RAG_manifolds - TerrenceMcGuinness-NOAA/global-workflow GitHub Wiki
Dimensional Conformality in Vector Databases
The Mathematical Foundation of RAG Embedding Spaces
NOAA/EMC Environmental Information Branch
December 19, 2025
The Deceptively Simple Constraint
At first glance, the requirement seems trivial:
$$\text{sim}(q, d) = \frac{q \cdot d}{|q| |d|} \quad \text{where } q, d \in \mathbb{R}^n$$
Both query vector $q$ and document vector $d$ must inhabit the same $n$-dimensional space for the inner product (cosine similarity) to be well-defined.

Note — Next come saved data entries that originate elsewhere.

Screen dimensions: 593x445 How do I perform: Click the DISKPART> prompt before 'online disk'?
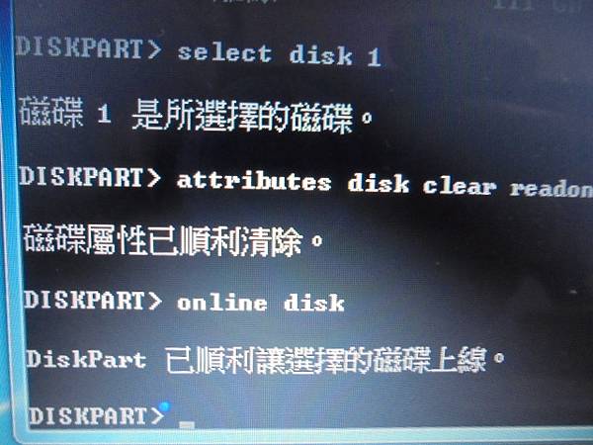(x=93, y=300)
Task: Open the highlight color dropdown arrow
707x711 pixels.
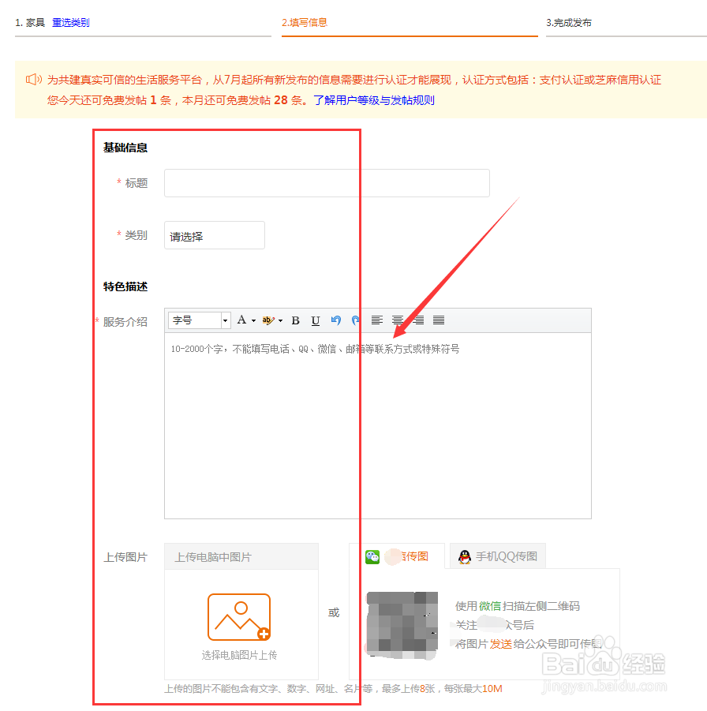Action: 280,320
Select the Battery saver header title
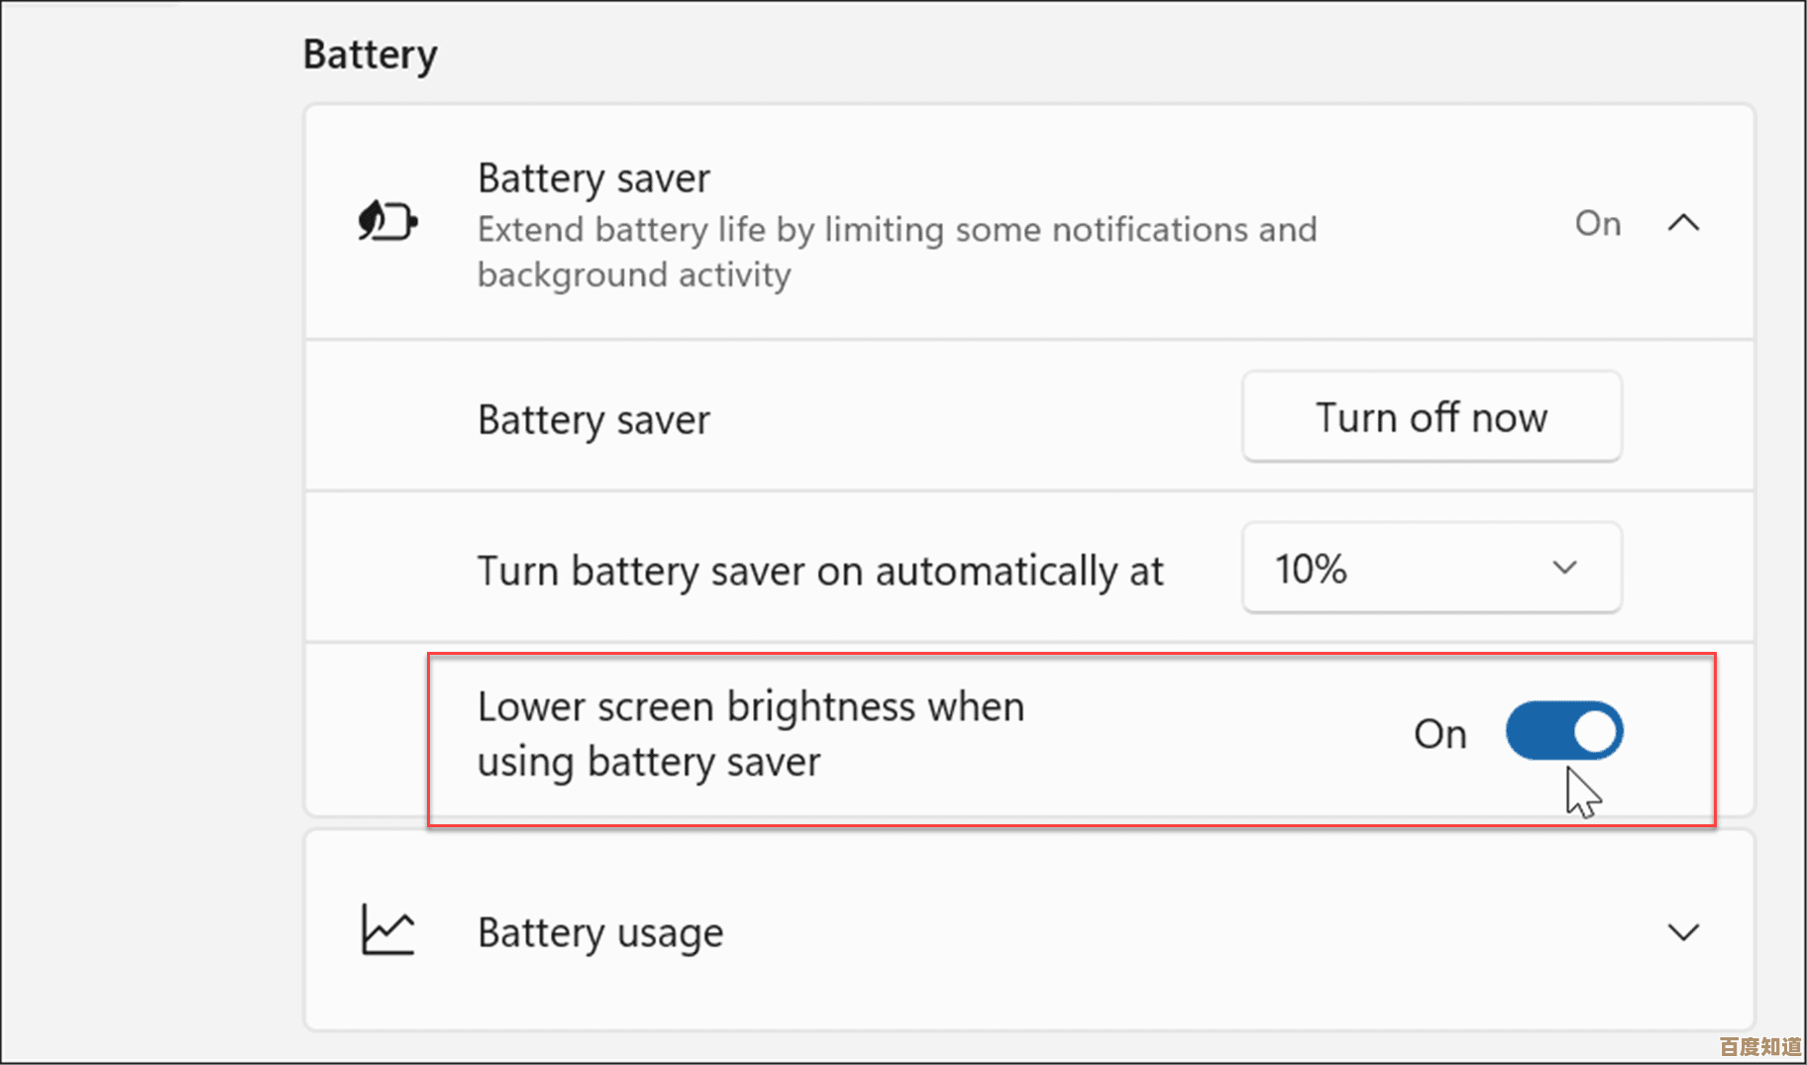 tap(593, 179)
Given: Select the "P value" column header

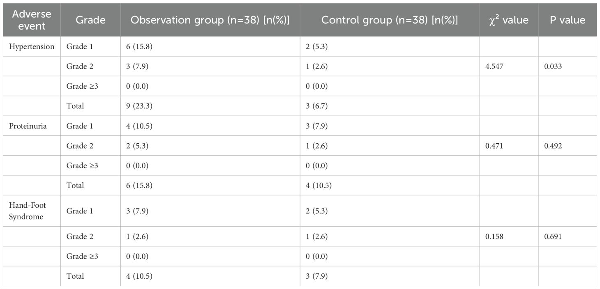Looking at the screenshot, I should coord(568,20).
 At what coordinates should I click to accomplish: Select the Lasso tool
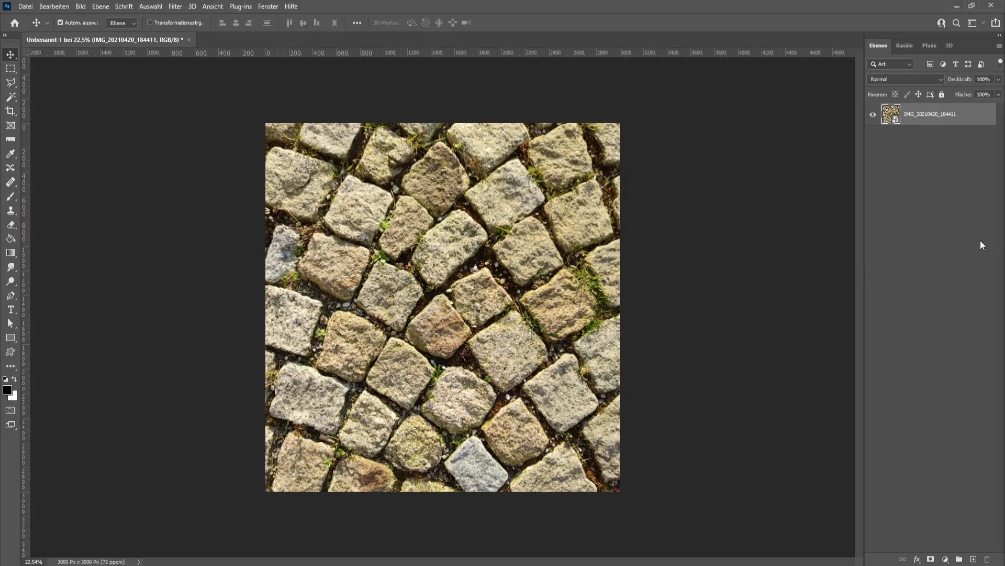10,82
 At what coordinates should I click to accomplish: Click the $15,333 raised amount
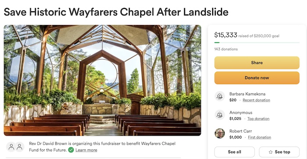pyautogui.click(x=226, y=35)

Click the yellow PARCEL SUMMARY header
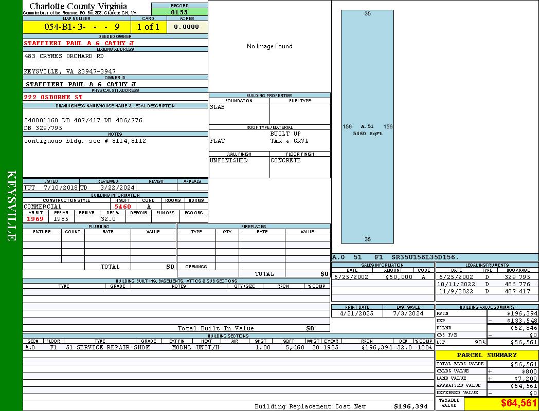pyautogui.click(x=487, y=355)
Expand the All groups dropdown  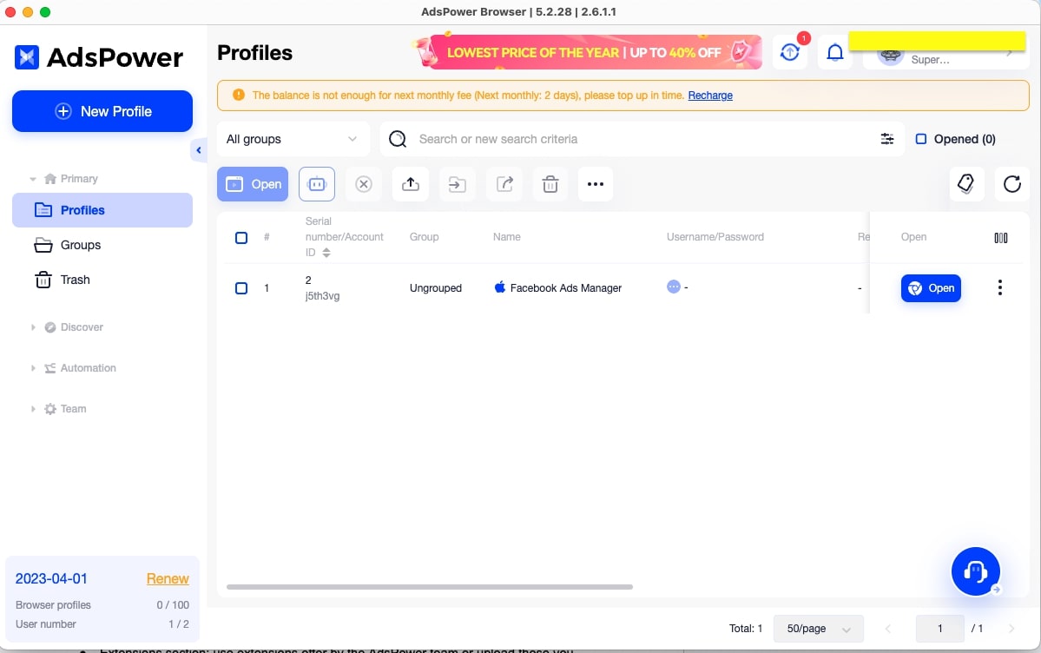[292, 139]
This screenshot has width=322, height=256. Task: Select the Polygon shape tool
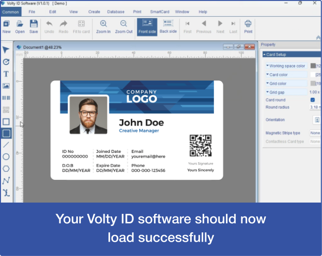6,169
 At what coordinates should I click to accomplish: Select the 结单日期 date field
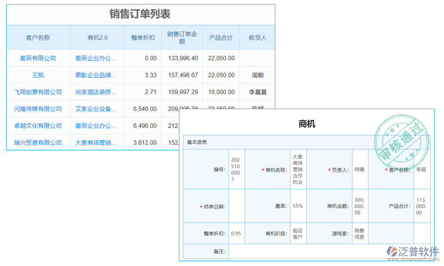tap(237, 206)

But beneath this elementary linear algebra lies a profound truth about semantic manifolds and the nature of meaning in high-dimensional spaces.
The Enigma of Feature Spaces
Surface Simplicity, Deep Complexity
The cosine similarity formula appears in undergraduate linear algebra. Yet the feature spaces it operates on encode:
-
Recursive Linguistic Structures — The transformer attention mechanism that generates embeddings is inherently recursive, capturing hierarchical dependencies across arbitrary context windows
-
Holistic Semantic Manifolds — A 768-dimensional point isn't just coordinates; it's a position on a learned manifold where:
- Nearby points share semantic meaning
- Distance encodes conceptual similarity
- The manifold's curvature reflects the structure of human language itself
-
Emergent Geometry — The embedding space exhibits geometric properties that emerge from training on billions of text examples:
king - man + woman ≈ queen(the famous analogy)- Clusters form around topics without explicit supervision
- Negation, causality, and temporal relations have geometric signatures
The Conformality Requirement
When we say embeddings must be "conformal," we invoke a rich mathematical concept:
$$\phi: \mathcal{T} \rightarrow \mathbb{R}^n$$
Where $\phi$ is the embedding function mapping text $\mathcal{T}$ to vectors. Conformality means:
- The same $\phi$ must encode both queries and documents
- The metric structure $(M, d)$ must be consistent
- Semantic relationships preserved under the mapping
This isn't just dimensional matching — it's ensuring that the semantic topology is preserved.
Why 768 Dimensions?
The choice of dimensionality balances:
| Dimension | Trade-off |
|---|---|
| Too low (e.g., 64) | Information bottleneck — semantic distinctions collapse |
| Too high (e.g., 4096) | Curse of dimensionality — distances become uniform |
| Sweet spot (384-1024) | Rich representation with meaningful distance metrics |
The all-mpnet-base-v2 model uses 768 dimensions, inherited from BERT's hidden layer size — itself chosen through empirical optimization on downstream tasks.
The Recursive Depth
Attention Is All You Need (But What Is Attention?)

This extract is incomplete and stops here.